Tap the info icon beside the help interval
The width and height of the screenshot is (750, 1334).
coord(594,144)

::::

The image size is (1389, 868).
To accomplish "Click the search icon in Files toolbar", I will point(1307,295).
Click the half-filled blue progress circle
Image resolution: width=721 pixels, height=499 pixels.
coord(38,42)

::::

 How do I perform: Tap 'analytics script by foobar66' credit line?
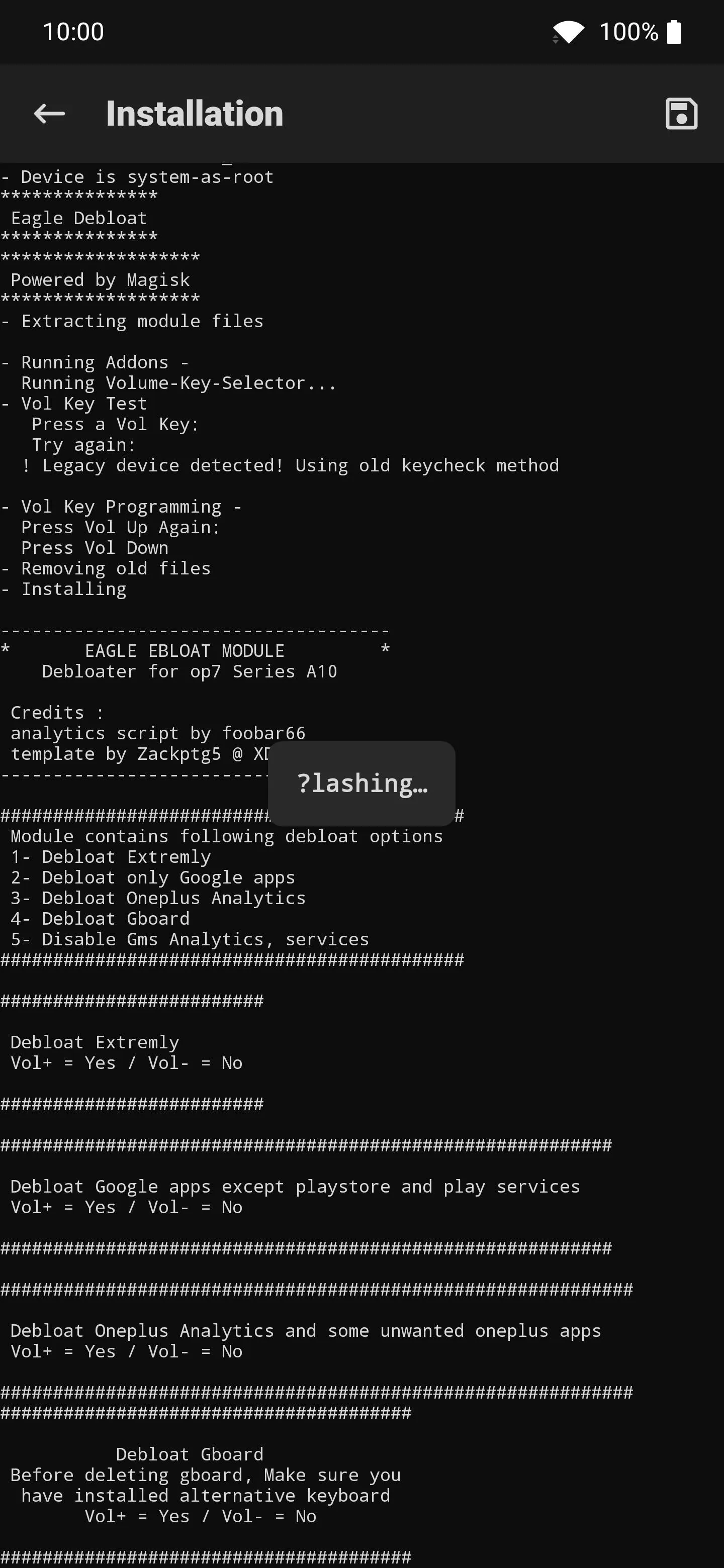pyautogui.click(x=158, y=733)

::::

** Task description **
Sift through the material above and copy the lines that contain the word "icon".

** Task output **
Tap the info icon beside the help interval
To accomplish "Click the search icon in Files toolbar", I will point(1307,295).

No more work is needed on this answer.